According to a statement from Trump, Bossert, whose official title will be Assistant to the President for Homeland Security and Counterterrorism, will focus on “domestic and transnational security issues,” including cybersecurity. General Michael T. Flynn, Trump’s pick for national security advisor, on the other hand, “remains steadfastly focused on international security challenges.” This separation of homeland and national security into two separate, distinct positions, is a return to the Bush administration model and an end to President Obama’s move of combing them in a single branch with a top advisor and a deputy advisor.
Bossert’s focus on cybersecurity seems darkly ironic in light of Trump’s stubborn denial of Russian hacking in the election.
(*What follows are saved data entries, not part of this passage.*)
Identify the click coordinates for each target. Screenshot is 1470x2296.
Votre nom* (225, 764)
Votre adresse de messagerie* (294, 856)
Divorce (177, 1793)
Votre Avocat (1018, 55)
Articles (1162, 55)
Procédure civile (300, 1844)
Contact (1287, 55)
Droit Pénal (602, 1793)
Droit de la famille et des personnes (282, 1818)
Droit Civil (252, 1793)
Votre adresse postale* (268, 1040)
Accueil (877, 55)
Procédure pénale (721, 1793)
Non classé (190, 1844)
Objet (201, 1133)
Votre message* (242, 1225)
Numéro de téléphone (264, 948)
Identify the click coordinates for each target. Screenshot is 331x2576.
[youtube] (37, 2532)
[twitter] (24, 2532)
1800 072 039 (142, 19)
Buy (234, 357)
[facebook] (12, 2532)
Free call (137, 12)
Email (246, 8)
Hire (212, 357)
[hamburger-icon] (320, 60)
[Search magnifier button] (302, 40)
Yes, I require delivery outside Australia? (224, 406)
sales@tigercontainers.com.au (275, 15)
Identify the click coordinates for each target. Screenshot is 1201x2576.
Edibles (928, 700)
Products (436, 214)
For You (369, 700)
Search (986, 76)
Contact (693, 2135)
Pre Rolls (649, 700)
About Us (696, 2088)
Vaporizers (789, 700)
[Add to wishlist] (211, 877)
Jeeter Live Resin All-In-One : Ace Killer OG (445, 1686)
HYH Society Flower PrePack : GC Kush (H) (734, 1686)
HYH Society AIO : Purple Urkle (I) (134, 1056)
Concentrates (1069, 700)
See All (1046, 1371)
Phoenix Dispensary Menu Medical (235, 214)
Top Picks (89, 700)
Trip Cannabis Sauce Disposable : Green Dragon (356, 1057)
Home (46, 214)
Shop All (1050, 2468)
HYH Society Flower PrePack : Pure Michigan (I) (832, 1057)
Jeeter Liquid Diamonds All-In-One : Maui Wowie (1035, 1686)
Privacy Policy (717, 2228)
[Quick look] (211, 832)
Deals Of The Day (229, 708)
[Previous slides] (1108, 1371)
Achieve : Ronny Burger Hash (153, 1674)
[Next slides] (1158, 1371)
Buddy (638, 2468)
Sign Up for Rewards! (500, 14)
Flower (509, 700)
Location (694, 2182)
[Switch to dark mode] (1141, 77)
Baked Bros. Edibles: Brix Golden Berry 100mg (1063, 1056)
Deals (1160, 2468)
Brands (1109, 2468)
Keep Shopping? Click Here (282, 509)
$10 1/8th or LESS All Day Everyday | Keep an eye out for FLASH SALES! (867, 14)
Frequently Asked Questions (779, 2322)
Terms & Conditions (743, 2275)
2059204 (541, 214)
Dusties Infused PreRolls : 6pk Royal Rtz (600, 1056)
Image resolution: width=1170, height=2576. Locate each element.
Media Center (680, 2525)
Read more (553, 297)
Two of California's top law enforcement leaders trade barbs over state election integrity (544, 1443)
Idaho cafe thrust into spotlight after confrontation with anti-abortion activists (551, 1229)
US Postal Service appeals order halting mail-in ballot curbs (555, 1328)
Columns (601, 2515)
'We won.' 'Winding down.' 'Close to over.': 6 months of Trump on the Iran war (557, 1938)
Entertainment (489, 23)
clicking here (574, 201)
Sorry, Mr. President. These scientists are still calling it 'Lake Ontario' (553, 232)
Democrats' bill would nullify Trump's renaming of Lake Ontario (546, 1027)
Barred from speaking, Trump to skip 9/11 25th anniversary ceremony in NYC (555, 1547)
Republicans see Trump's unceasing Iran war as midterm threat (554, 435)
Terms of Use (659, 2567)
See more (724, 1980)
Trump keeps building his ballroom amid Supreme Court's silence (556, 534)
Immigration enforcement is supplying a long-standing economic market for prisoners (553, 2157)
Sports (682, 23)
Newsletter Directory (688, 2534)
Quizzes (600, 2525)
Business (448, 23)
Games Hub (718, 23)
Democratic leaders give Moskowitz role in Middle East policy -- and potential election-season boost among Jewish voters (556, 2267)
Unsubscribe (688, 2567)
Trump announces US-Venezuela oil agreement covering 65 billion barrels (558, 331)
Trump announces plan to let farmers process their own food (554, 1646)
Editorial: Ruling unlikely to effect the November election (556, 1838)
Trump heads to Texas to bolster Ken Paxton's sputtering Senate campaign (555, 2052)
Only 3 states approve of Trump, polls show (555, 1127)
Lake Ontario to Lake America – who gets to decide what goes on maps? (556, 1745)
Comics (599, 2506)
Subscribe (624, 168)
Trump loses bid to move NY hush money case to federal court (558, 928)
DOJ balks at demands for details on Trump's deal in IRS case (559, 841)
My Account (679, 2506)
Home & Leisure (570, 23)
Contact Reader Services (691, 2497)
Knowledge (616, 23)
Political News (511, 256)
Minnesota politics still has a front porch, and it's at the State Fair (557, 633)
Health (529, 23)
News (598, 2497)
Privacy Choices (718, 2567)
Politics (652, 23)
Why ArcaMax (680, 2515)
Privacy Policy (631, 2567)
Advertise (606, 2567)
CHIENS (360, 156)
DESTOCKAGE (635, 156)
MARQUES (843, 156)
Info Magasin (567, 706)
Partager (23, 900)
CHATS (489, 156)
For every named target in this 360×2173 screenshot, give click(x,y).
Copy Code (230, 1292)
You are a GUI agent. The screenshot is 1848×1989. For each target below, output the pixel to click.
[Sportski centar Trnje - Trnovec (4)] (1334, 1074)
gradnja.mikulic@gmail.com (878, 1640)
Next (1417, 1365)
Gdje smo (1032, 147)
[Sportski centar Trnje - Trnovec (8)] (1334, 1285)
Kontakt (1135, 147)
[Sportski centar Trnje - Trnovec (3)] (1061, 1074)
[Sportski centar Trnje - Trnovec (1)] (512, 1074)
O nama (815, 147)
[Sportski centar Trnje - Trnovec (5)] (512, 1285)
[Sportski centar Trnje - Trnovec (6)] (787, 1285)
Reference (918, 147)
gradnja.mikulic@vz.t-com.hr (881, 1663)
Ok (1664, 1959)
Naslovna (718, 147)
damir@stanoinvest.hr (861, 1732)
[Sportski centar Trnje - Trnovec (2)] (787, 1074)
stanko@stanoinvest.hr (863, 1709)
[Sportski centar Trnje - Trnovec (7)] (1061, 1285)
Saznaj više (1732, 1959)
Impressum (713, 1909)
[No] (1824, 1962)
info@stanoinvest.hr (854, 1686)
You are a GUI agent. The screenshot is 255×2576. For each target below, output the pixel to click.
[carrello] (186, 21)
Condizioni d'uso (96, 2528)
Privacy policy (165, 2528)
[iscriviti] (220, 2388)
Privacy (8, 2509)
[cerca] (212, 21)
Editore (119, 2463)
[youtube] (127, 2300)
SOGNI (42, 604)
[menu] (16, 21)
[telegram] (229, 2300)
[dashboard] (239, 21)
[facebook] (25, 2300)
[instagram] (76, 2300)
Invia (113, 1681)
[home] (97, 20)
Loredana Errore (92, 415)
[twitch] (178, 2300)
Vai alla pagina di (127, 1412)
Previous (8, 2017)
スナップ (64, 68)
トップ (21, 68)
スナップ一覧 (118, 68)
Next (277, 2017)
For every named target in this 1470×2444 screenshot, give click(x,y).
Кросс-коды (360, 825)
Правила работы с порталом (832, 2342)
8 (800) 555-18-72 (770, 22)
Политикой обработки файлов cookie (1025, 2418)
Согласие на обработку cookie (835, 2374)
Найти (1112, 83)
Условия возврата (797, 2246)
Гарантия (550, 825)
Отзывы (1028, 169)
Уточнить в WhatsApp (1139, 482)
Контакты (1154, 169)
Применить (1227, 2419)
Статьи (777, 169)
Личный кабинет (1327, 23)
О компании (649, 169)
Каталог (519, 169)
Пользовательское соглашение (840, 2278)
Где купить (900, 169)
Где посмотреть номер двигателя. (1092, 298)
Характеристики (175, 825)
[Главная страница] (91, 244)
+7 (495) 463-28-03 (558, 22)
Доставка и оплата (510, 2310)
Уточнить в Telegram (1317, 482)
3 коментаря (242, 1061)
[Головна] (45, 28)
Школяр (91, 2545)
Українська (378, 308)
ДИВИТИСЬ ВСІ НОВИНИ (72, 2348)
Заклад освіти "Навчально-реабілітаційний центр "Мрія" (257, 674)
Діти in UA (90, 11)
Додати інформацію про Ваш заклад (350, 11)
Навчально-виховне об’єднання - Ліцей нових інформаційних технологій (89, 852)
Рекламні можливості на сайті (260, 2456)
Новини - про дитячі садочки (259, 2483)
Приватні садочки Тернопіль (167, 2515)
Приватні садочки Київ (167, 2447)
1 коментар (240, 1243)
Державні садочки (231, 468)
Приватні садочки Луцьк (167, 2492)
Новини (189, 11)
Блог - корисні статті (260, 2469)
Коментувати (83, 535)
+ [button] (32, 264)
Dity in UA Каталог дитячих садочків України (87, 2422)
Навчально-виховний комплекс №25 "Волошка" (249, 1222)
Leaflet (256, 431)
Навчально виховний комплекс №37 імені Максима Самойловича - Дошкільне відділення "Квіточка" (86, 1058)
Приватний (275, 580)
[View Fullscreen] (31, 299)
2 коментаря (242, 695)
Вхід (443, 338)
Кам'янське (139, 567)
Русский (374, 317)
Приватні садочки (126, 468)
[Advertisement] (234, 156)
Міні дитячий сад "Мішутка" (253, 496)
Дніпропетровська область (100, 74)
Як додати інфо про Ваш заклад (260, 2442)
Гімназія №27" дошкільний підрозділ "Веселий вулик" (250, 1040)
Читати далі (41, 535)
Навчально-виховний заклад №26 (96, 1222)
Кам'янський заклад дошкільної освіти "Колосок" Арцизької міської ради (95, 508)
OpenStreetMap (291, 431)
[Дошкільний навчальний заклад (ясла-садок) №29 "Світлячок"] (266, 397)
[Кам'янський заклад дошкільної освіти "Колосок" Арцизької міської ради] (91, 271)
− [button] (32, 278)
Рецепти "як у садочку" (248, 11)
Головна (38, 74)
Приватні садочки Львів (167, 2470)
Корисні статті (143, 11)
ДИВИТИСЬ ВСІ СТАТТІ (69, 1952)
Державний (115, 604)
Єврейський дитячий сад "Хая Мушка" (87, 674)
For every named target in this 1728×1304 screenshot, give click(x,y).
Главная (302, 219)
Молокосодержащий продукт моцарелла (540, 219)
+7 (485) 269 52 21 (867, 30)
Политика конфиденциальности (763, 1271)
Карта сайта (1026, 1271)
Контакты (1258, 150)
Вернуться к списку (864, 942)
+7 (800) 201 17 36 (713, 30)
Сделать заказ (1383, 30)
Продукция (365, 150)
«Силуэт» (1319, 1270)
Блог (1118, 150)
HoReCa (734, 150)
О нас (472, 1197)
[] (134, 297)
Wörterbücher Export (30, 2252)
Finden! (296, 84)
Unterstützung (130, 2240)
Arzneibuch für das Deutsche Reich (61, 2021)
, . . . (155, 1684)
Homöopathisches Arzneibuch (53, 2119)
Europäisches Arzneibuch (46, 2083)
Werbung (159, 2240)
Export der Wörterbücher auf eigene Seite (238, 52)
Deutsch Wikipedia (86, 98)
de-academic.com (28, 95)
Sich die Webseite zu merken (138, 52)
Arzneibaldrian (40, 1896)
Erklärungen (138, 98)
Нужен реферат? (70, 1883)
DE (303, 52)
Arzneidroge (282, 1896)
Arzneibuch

And Bossert’s continued championing of the Iraq War — including a 2015 op-ed in the Washington Times in which he argued that “the use of military force in Iraq and Afghanistan was and remains just.” — offers a curious juxtaposition alongside Trump’s false insistence that he himself was always against the war.
But in a stance more closely aligned with Trump, in that same op-ed Bossert argued that deploying ground troops in Syria may be a necessity, and questioned if “airstrikes alone constitute a reasonable foreign policy when the use of force is just and necessary.”
Bossert’s experience and qualifications may come to some observers as a relief alongside his would-be colleague Flynn, who has tweeted that Hillary Clinton was involved in a child sex trafficking ring and has commented that Islam is “a cancer.” But both nominations clearly signal a foreign policy that hearkens back to the Bush years, favoring hawkishness and intervention. And if past is prologue, none of this bodes well for America or our place in the world in the coming years.